Who are your target audiences for this year’s Summit?

For the Summit, this year, our target audiences are people that love Lagos, anybody that loves Lagos. Lagos is where the market is. I always tease people that for the black man to succeed, Africa must succeed and for Africa to succeed, Nigeria must succeed and for Nigeria to succeed, Lagos must succeed. The average Lagosian wants to succeed and dream of a better life. This is our target audience. You know, with the pandemic, it has become the norm to adopt the hybrid mode of engagement. As such, this year, our target audience do not all have to converge physically at one place (Eko Hotel) to participate in the Summit; participants can join online and still participate from wherever they are.

211 resolutions have been implemented so far. How many resolutions are yet to be implemented and how many resolutions are we looking to have this year?

About 95 per cent of the 211 resolutions have been or are being implanted. That is over 200, I think, about 10 or 11 are yet to be implemented. I am not sure I can put a number on how many resolutions we are looking to have. This is because the conversations are typically organic and come to fruition over the Summit period. I do know that over the two days – 11th and 12th of October 2022 – there will be ideas and we would translate those ideas into resolutions. From past summits, up to 20 to 25 resolutions have been agreed. I am not sure that there is a number we are targeting, but we are sure that we would get ideas that would further propel the development of Lagos.

Who are the top dignitaries expected to grace the Summit?

Some of the movers and shakers of the Nigerian economy, a lot of the economic leaders from different sectors of the economy are expected to attend the summit ranging from the financial sector, energy sector, professional services, conglomerates, manufacturing, entertainment, public sector, development partners and many more. For example, in a few days, we would be discussing with the Chartered Institute of Bankers and expect significant participation from their members. You know I told you that the focus of the Summit this year, is long term planning; We know that the execution of the plan will be dependent on our youths. As such, a number of youth dignitaries from different industries will also be there. From where I am from,will not mention anybody’s name until I have their permission to do so, but I know that we are expecting some very important and interesting personalities to be at the Summit. Attending the Ehingbeti Summit will be a worthwhile endeavour.

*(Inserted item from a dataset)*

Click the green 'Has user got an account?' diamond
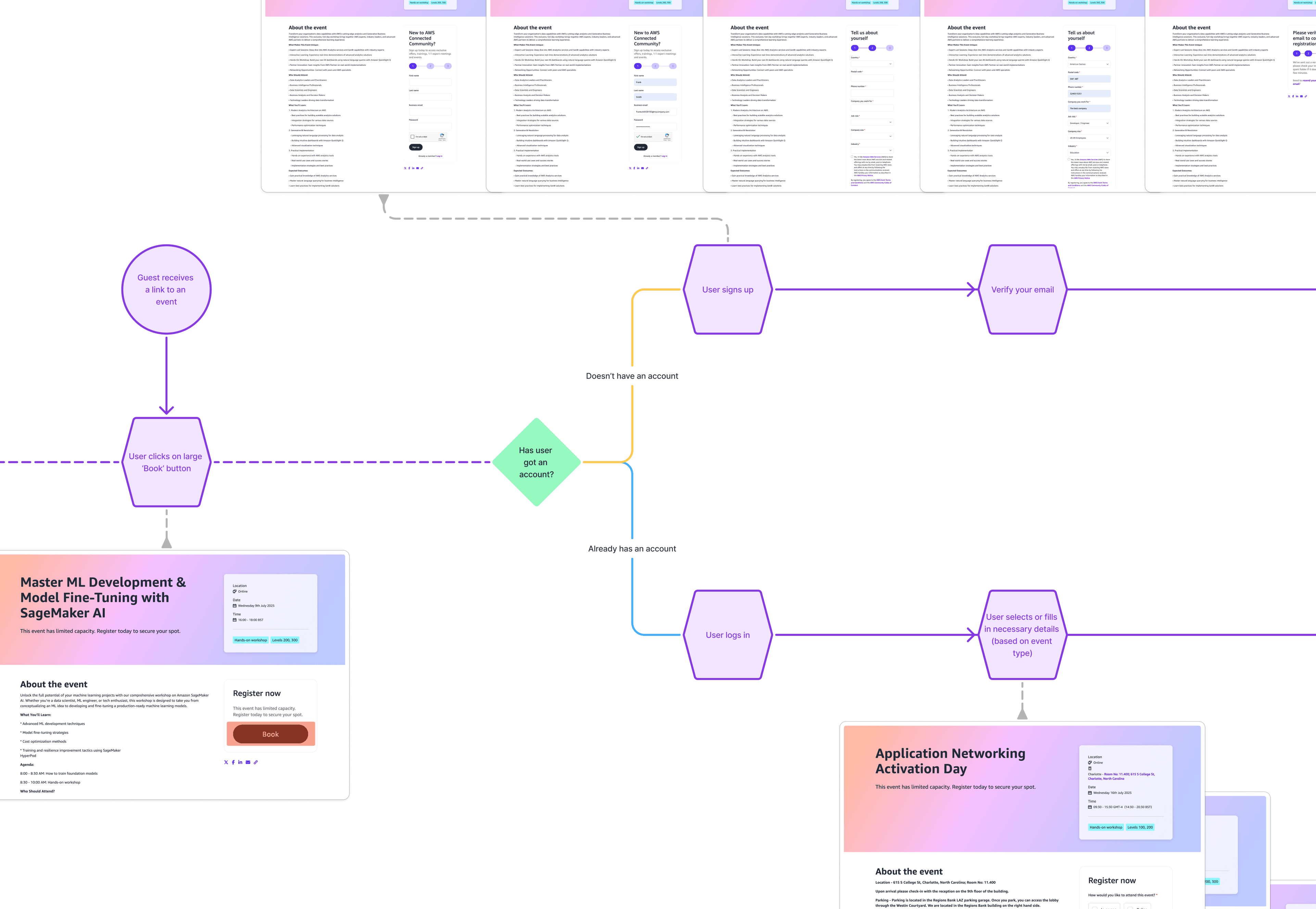This screenshot has height=909, width=1316. pyautogui.click(x=536, y=462)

Expectations from Lagosians It is simply to say let us work together and I guess it is in two parts:

• One, Lagosians are more than indigenes; there are people who just love Lagos, earn a living in Lagos, live in Lagos, go to school in Lagos…

they are Lagosians and contribute to the creating the Fut u r e Lagos •

Two, we all need to recognise the fact that we all need to work together to create our Future Lagos. For example, the blocked drainage systems, causing the flash floods as they call them, is not just the Government’s responsibility to fix; we all need to play our part and work together to get the desired drainage system.

What is next after the Ehingbeti Summit?

After the summit, some of the ideas and resolutions will be included in the 30-year plan for implementation. With deliberate steps, we would start to implement the plan. As I understand it, from this year, the work of The Economic Summit Group does not end at the end of the Summit. So, we will continue to work to keep responsible parties accountable. Ask the right questions and track the status of implementation of the Summit resolutions.

What are your projections for Lagos in the coming years?

I am old enough to remember when the seat of the Government of Nigeria was moved to Abuja and there was fear that Lagos was going to get relegated. This has not happened. Lagos has continued to be at the center of activities for individuals, businesses, governments and foreign partners – recognising that without Lagos it is a lot more difficult to succeed at almost anything – and I do not see that changing. Let me just surmise by saying that I see Lagos as the cornerstone for the success of the black race.